• _Lesetext_:
----------------------------------------
Free Now startet Mietwagen-Dienst in Köln„Ohne Reformen wird es weiter Ärger geben“
- Alexander Mönch verteidigt das neue Mietwagen-Angebot gegen den Vorwurf, es bedeute die Abkehr von der Taxibranche.
- Im Wettbewerb mit Uber und anderen Unternehmen will er nicht tatenlos bleiben: „Wir wollen an diesem stark wachsenden Segment teilhaben und werden uns von der Konkurrenz unser Stück am Kuchen nicht einfach wegnehmen lassen.“
- Mönch spricht auch über seine Vision für die Mobilität der Zukunft.
Köln – Der Fahrtenvermittler Free Now – ehemals Mytaxi – startet in dieser Woche mit dem neuen Mietwagen-Service „Ride“ in Köln. Mit mehr als 100 Fahrzeugen will das Unternehmen den Preiskampf mit dem bisherigen Platzhirsch Uber aufnehmen. Der Taxibranche hingegen gefällt das neue Geschäftsmodell überhaupt nicht, in München und anderen Städten hat sie sich bereits von Free Now abgewendet. Der Deutschland-Chef des Unternehmens, Alexander Mönch, spricht im Interview mit dem „Kölner Stadt-Anzeiger“ über Gesetzesreformen zur Gleichstellung von Taxis und Mietwagen, Unterschiede zu Uber, das Verhältnis zur Taxibranche und über die Mobilität der Zukunft.
----------------------------------------
• _Vorliegende Daten_:

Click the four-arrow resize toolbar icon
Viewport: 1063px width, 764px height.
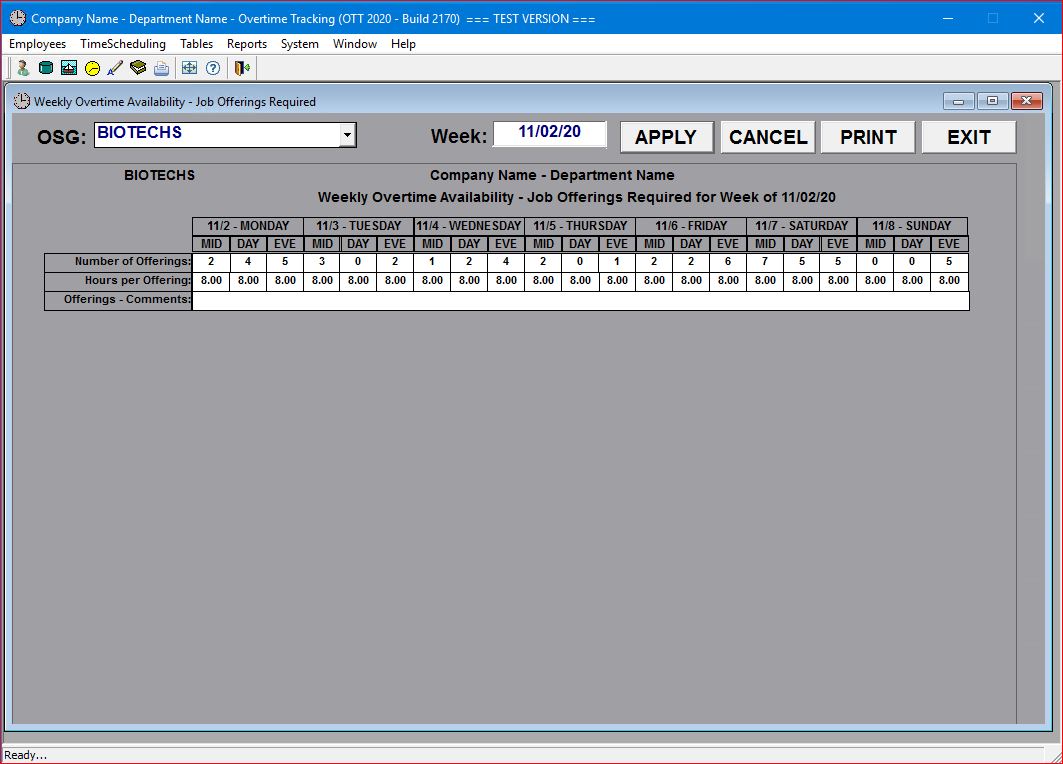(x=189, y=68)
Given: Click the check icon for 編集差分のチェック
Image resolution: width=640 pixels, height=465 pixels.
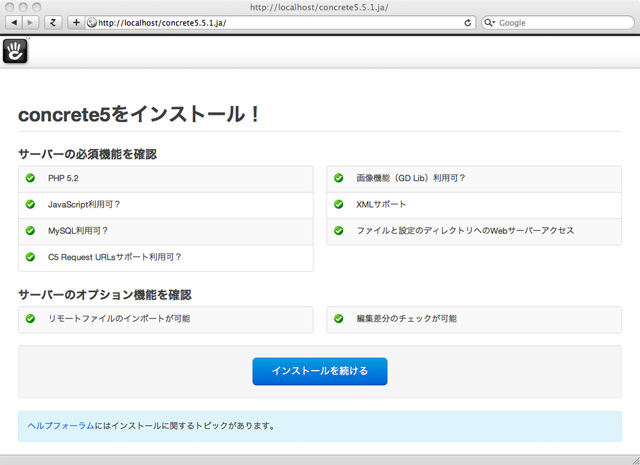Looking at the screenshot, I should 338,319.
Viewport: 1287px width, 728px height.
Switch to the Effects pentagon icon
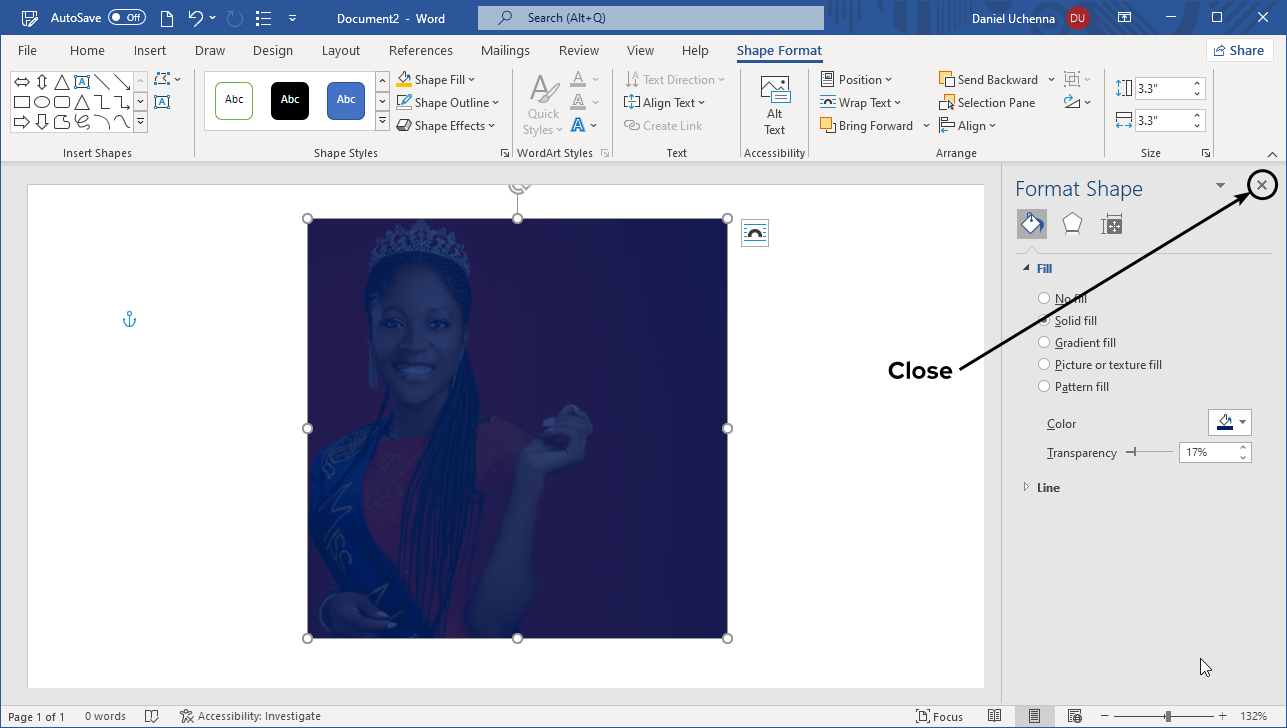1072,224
----------------------------------------
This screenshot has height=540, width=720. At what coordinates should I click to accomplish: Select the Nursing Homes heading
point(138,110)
----------------------------------------
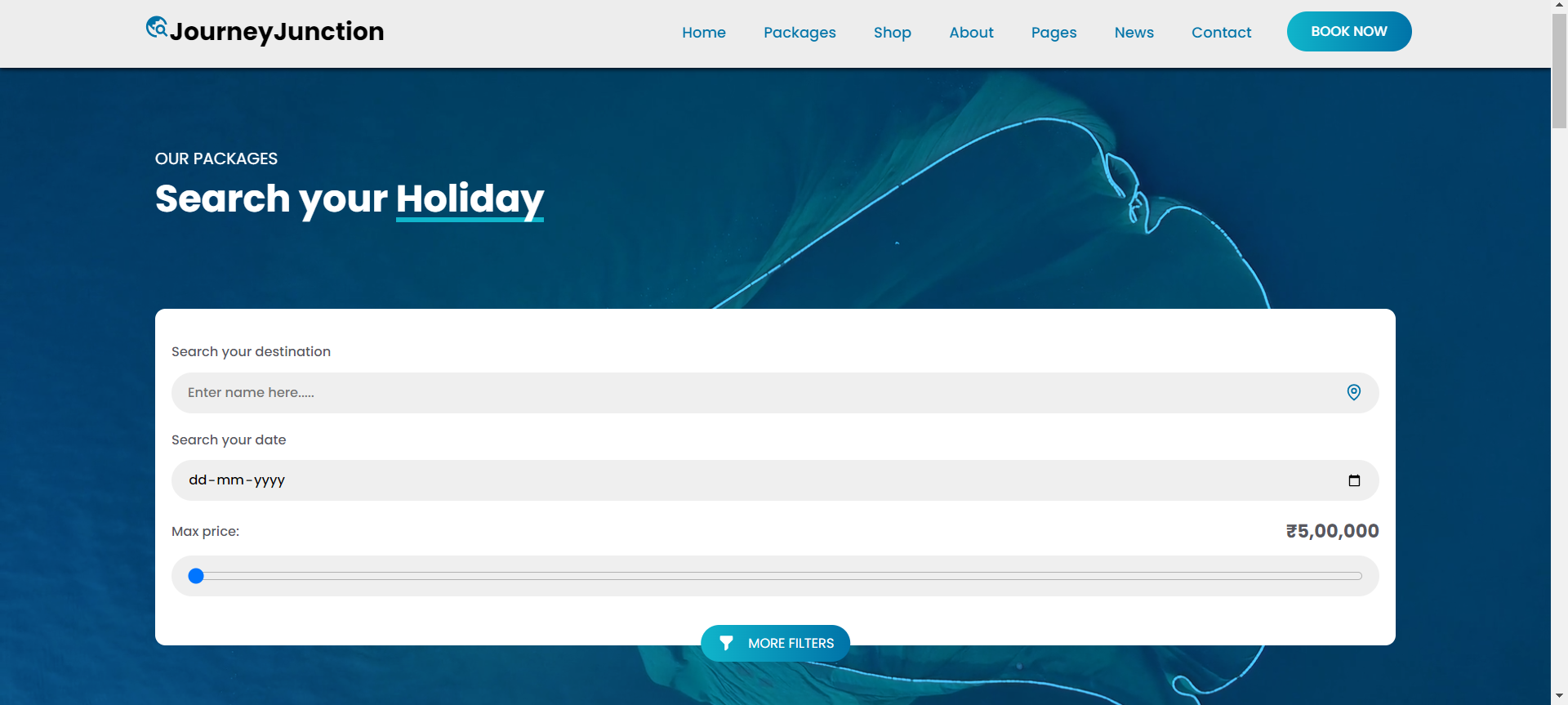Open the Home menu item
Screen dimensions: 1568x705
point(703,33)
----------------------------------------
• _Arbeitsauftrag 1_: Mit wie vielen Fahrzeugen will Free Now laut dem Artikel über den Mietwagen-Dienst in Köln den Preiskampf mit Uber aufnehmen?
• _Arbeitsauftrag 2_: Schreibe den Artikel über den Mietwagen-Dienst von Free Now in Köln im Anschluss an seinen letzten Satz weiter.
Die Datensätze spielen hierfür keine Rolle.

• _Ergebnis 1_: Mit mehr als 100 Fahrzeugen.

• _Ergebnis 2_:
Herr Mönch, Sie sitzen gerade in Berlin am Flughafen. Mit welchem Verkehrsmittel sind Sie dort hingekommen?
Mit einem Taxi.
Sie hätten aber auch preiswerter fahren können. Zum Beispiel mit einem Mietwagen von Uber oder dem neuen Mietwagenservice „Ride“ Ihres Unternehmens Free Now.
Ich nutze mal Taxi, mal Ride. Ich möchte mit allen Fahrern in Kontakt bleiben und wissen, welche Themen sie umtreiben. Wir leben in einer multimodalen Mobilitätswelt, die viele Möglichkeiten bietet.
Alexander Mönch, 1971 in Nürnberg geboren, ist seit 2016 General Manager von Free Now in Deutschland und Österreich. Mönch hat in Köln Volkswirtschaftslehre und Politikwissenschaften studiert und unter anderem als Autor und Filmproduktionsleiter gearbeitet. Er verantwortete das Innovationsmanagement eines Handelskonzerns und gründete ein Start-up. 2011 wechselte er zu Mytaxi.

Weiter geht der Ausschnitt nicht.